In some aspects, the operation 300 further includes, in response to the creation time of the first cloud computing instance being more recent than the first timestamp, determining that the most recent write is not associated with the first cloud computing instance.

FIG. 4 shows an illustrative flow chart depicting an example operation 400 for determining ownership of cloud computing resources, according to some implementations. The example operation 400 may be performed by one or more processors of a computing device, and in some implementations, the example operation 400 may be performed using the table ownership determination system 100 of FIG. 1. It is to be understood that the example operation 400 may be performed by any suitable systems, computers, or servers.

At block 402, the table ownership determination system 100 identifies a first active table whose ownership is not defined in a central repository, the first active table deployed as part of a first cloud computing instance. At block 404, the table ownership determination system 100 determines, based on a write log associated with the first active table, a first timestamp and a first internet address associated with a most recent write to the first active table. At block 406, the table ownership determination system 100 determines a first cloud computing instance identifier associated with the first internet address. At block 408, the table ownership determination system 100 determines a creation time of the first cloud computing instance based at least in part on the first cloud computing instance identifier. At block 410, the table ownership determination system 100 compares the first timestamp to the creation time of the first cloud computing instance identified by the first cloud computing instance identifier. At block 412, the table ownership determination system 100, in response to the first timestamp being more recent than the creation time of the first cloud computing instance, identifies a first cost allocation tag associated with the first cloud computing instance, and identifies a first owner of the first active table based at least in part on the first cost allocation tag.

As used herein, a phrase referring to “at least one of” a list of items refers to any combination of those items, including single members. As an example, “at least one of: a, b, or c” is intended to cover: a, b, c, a-b, a-c, b-c, and a-b-c.

The various illustrative logics, logical blocks, modules, circuits, and algorithm processes described in connection with the implementations disclosed herein may be implemented as electronic hardware, computer software, or combinations of both. The interchangeability of hardware and software has been described generally, in terms of functionality, and illustrated in the various illustrative components, blocks, modules, circuits and processes described above. Whether such functionality is implemented in hardware or software depends upon the particular application and design constraints imposed on the overall system.

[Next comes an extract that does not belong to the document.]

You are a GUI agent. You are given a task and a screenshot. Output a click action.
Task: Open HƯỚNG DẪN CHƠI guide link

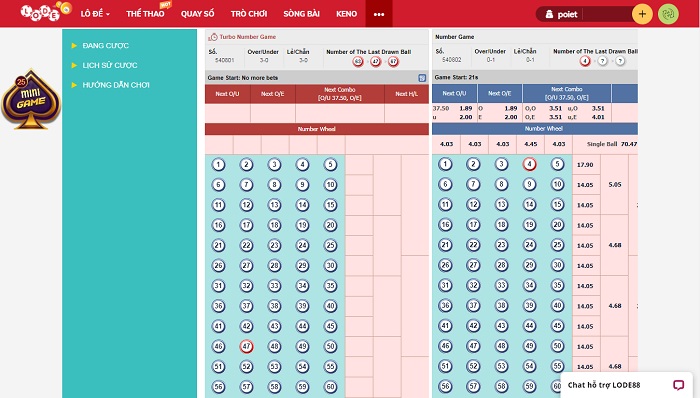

The hardware and data processing apparatus used to implement the various illustrative logics, logical blocks, modules and circuits described in connection with the aspects disclosed herein may be implemented or performed with a general purpose single- or multi-chip processor, a digital signal processor (DSP), an application specific integrated circuit (ASIC), a field programmable gate array (FPGA) or other programmable logic device, discrete gate or transistor logic, discrete hardware components, or any combination thereof designed to perform the functions described herein. A general purpose processor may be a microprocessor, or any conventional processor, controller, microcontroller, or state machine. A processor also may be implemented as a combination of computing devices such as, for example, a combination of a DSP and a microprocessor, a plurality of microprocessors, one or more microprocessors in conjunction with a DSP core, or any other such configuration. In some implementations, particular processes and methods may be performed by circuitry that is specific to a given function.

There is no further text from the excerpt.